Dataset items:
■ ■ ■ ■

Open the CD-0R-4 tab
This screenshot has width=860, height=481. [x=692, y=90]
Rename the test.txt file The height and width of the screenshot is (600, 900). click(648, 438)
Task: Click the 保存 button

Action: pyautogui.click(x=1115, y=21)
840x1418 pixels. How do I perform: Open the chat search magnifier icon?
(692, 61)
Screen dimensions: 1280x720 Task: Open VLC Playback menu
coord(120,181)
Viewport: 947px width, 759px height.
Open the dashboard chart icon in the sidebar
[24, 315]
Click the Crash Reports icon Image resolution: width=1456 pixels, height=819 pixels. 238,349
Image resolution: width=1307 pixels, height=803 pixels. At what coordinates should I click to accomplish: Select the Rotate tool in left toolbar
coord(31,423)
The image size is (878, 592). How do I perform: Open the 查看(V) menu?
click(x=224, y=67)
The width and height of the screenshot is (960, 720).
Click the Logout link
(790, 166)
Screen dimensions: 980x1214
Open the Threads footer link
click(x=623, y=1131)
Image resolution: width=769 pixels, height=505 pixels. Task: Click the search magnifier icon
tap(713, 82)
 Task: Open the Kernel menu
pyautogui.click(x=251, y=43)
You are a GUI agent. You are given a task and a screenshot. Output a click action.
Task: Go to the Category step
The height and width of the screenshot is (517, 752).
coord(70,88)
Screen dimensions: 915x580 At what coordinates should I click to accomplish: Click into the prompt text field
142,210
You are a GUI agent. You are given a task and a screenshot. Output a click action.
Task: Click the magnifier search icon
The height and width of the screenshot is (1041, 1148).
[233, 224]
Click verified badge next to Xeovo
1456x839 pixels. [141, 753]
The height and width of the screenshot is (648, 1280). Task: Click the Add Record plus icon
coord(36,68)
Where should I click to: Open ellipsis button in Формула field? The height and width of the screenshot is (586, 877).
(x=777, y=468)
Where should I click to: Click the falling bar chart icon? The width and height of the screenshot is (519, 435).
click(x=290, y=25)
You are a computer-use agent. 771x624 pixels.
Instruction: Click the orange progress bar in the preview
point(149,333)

■ ■ ■ ■

ABOUT THIS EXERCISE: Write out the data above once more, exactly as it stands.

EXERCISE ANSWER:
Open the CD-0R-4 tab
This screenshot has width=860, height=481. [x=692, y=90]
Rename the test.txt file The height and width of the screenshot is (600, 900). click(648, 438)
Task: Click the 保存 button

Action: pyautogui.click(x=1115, y=21)
840x1418 pixels. How do I perform: Open the chat search magnifier icon?
(692, 61)
Screen dimensions: 1280x720 Task: Open VLC Playback menu
coord(120,181)
Viewport: 947px width, 759px height.
Open the dashboard chart icon in the sidebar
[24, 315]
Click the Crash Reports icon Image resolution: width=1456 pixels, height=819 pixels. 238,349
Image resolution: width=1307 pixels, height=803 pixels. At what coordinates should I click to accomplish: Select the Rotate tool in left toolbar
coord(31,423)
The image size is (878, 592). How do I perform: Open the 查看(V) menu?
click(x=224, y=67)
The width and height of the screenshot is (960, 720).
Click the Logout link
(790, 166)
Screen dimensions: 980x1214
Open the Threads footer link
click(x=623, y=1131)
Image resolution: width=769 pixels, height=505 pixels. Task: Click the search magnifier icon
tap(713, 82)
 Task: Open the Kernel menu
pyautogui.click(x=251, y=43)
You are a GUI agent. You are given a task and a screenshot. Output a click action.
Task: Go to the Category step
The height and width of the screenshot is (517, 752).
coord(70,88)
Screen dimensions: 915x580 At what coordinates should I click to accomplish: Click into the prompt text field
142,210
You are a GUI agent. You are given a task and a screenshot. Output a click action.
Task: Click the magnifier search icon
The height and width of the screenshot is (1041, 1148).
[233, 224]
Click verified badge next to Xeovo
1456x839 pixels. [141, 753]
The height and width of the screenshot is (648, 1280). Task: Click the Add Record plus icon
coord(36,68)
Where should I click to: Open ellipsis button in Формула field? The height and width of the screenshot is (586, 877).
(x=777, y=468)
Where should I click to: Click the falling bar chart icon? The width and height of the screenshot is (519, 435).
click(x=290, y=25)
You are a computer-use agent. 771x624 pixels.
Instruction: Click the orange progress bar in the preview
point(149,333)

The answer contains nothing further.